Aber eigentlich ist die Funktion dafür, gedacht etwas zu initialisieren oder zu löschen (z.B. Variablen).
Darf ich fragen, für was die ToolBox sein soll?


----------



## GreedyRaccoon (16. Juli 2010)

Sehr gerne darfst du fragen ;-)

Die toolbox soll eine Ansammlung grundlegender C++ Funktionen sein.

Also beispielsweise gibt es eine Klasse DataTool welche eine Sammlung statischer Funktionen für File/Folder Handling ist
Dann gibt es BasicTool welche eine Sammlung grundlegender Funktionen für string/integer/.... Handling ist.

Alle diese Klassen möchte ich in eine dll packen damit anschließend sie verwendende Programme die ganzen grundlegenden Funktionen nicht jedesmal neu compilieren müssen.


----------



## GreedyRaccoon (16. Juli 2010)

YICHA Ok habe jetzt folgendes unternommen:

Ich habe meinem Toolbox Project folgendes File hinzugefügt:

EntryPoint.cxx
------------------------------
#include <windows.h>
bool __declspec(dllexport)  WINAPI DllMain( HINSTANCE hinstDLL, DWORD fdwReason,  LPVOID lpvReserved)
{
  // Tue nichts
}
-----------------------------

Weiters habe ich die CmakeLists erweiters:

Toolbox CmakeLists
-----------------------------
ADD_LIBRARY( Toolbox SHARED ${ToolboxSrcs})
set_target_properties(Toolbox PROPERTIES  LINK_FLAGS "/ENTRY:\"DllMain\"")
-----------------------------

neues Program welches Toolbox einbinden soll:
------------------------------
FIND_LIBRARY(TOOLBOX_VAR "Toolbox" SHARED_ONLY  ../Toolbox/release/)
ADD_LIBRARY(TOOLBOX_LIB SHARED   ${TOOLBOX_VAR})
SET_TARGET_PROPERTIES(TOOLBOX_LIB PROPERTIES LINKER_LANGUAGE CXX)
set_target_properties(TOOLBOX_LIB PROPERTIES  LINK_FLAGS "/ENTRY:\"DllMain\"")
------------------------------

und voila ! der Fehler ist mal fürs erste weg.
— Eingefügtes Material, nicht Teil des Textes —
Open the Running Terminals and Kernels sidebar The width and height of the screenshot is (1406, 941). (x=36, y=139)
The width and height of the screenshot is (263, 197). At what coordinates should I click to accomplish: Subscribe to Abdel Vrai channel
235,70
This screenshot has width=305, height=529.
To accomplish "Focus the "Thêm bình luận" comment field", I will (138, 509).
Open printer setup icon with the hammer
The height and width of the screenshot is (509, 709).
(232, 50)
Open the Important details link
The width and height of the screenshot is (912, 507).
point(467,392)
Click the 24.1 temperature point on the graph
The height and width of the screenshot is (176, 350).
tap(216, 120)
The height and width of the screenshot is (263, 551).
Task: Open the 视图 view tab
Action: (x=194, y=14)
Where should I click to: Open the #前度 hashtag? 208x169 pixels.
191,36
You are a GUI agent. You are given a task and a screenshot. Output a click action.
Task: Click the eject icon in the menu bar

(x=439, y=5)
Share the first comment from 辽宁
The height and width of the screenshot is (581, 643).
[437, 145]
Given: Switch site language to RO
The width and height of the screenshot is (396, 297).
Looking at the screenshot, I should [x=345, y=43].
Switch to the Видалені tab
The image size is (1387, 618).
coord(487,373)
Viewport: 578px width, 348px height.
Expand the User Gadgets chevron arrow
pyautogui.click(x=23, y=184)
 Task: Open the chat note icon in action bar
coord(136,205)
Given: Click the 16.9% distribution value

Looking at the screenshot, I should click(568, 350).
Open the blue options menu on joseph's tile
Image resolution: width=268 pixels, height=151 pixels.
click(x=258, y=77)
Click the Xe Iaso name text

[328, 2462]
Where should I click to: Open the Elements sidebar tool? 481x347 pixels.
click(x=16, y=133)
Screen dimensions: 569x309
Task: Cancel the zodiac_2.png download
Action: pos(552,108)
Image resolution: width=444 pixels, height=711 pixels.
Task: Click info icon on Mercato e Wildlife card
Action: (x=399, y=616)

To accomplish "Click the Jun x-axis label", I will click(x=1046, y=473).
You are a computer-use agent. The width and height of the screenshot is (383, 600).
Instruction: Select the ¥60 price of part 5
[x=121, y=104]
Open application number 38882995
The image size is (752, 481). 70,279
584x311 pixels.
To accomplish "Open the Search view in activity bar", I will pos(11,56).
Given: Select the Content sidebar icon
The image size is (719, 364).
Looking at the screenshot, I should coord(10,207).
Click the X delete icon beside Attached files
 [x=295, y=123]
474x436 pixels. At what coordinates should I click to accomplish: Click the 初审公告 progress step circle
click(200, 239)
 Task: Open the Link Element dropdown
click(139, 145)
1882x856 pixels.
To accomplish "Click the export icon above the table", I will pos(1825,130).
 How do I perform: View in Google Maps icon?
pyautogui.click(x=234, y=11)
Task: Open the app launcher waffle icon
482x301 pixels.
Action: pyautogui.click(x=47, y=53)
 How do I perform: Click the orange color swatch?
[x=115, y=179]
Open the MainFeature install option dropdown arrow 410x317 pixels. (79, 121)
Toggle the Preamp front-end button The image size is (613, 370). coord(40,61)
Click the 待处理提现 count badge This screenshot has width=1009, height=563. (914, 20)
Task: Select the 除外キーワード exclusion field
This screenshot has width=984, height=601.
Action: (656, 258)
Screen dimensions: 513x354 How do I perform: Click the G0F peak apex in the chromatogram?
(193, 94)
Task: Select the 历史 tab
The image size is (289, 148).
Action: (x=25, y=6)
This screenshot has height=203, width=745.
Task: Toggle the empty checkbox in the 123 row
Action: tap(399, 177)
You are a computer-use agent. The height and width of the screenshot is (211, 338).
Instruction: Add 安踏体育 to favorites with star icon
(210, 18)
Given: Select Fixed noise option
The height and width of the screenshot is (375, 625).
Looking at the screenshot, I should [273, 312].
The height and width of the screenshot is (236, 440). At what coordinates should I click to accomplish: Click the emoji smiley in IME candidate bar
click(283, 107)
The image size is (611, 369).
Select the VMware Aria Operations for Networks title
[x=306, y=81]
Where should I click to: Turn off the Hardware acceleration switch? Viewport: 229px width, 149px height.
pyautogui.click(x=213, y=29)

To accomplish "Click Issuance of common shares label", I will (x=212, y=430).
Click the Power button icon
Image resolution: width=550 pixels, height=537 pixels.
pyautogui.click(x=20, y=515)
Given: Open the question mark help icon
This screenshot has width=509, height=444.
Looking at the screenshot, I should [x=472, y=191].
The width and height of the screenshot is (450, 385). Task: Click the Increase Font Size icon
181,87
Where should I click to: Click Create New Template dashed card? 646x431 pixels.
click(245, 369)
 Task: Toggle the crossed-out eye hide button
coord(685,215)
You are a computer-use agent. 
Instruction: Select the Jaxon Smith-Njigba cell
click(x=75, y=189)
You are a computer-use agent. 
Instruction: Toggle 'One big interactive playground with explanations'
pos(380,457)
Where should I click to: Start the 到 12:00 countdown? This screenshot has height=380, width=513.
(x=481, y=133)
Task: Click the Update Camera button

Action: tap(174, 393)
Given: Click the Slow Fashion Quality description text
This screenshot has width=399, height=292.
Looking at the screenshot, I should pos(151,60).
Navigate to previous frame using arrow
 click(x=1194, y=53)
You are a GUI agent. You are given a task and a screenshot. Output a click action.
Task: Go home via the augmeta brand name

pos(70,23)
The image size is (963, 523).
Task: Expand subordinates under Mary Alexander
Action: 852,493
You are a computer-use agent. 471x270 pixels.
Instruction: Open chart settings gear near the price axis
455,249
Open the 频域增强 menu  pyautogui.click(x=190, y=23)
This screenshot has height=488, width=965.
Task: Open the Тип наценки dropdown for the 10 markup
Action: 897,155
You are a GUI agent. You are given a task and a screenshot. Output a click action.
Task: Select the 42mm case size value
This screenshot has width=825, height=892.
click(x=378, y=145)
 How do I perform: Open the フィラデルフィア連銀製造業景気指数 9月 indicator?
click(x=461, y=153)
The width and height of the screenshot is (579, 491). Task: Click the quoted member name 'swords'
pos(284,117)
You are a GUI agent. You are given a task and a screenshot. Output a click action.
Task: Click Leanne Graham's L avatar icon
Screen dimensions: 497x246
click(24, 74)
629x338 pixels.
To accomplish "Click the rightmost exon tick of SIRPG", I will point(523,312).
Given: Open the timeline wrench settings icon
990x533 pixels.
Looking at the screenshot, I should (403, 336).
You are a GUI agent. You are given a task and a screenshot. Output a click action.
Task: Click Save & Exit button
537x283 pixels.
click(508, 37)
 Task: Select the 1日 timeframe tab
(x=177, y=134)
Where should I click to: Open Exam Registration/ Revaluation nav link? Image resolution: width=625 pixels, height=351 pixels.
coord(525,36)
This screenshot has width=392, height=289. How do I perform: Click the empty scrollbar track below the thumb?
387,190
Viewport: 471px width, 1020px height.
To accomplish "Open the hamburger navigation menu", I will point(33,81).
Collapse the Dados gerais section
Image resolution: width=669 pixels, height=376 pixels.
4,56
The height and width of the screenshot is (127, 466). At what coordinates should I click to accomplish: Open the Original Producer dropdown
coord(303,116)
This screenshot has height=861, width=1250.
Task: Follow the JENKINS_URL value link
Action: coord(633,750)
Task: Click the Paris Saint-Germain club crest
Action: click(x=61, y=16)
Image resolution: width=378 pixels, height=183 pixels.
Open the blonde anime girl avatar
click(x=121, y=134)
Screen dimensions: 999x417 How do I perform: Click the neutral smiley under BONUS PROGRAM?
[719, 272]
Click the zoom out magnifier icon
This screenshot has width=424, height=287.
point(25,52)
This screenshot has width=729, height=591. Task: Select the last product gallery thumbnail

.... jetzt bleibt nur noch das Problem, wie ich auf die Funktionen in der dll zugreifen kann ... ? 

ich exportere BasicTool.h beispielsweise so:

-----------------------
namespace Toolbox
{
	class __declspec(dllexport) BasicTool  
	{
		public: 


			static  string intToString(int number);
			static string	doubleToString(double number);
.
.
.
---------------------------------

Was müsst ich jetzt im importierenden Project in einer Klasse schreiben damit ich auf intToString von BasicTool zugreifen kann?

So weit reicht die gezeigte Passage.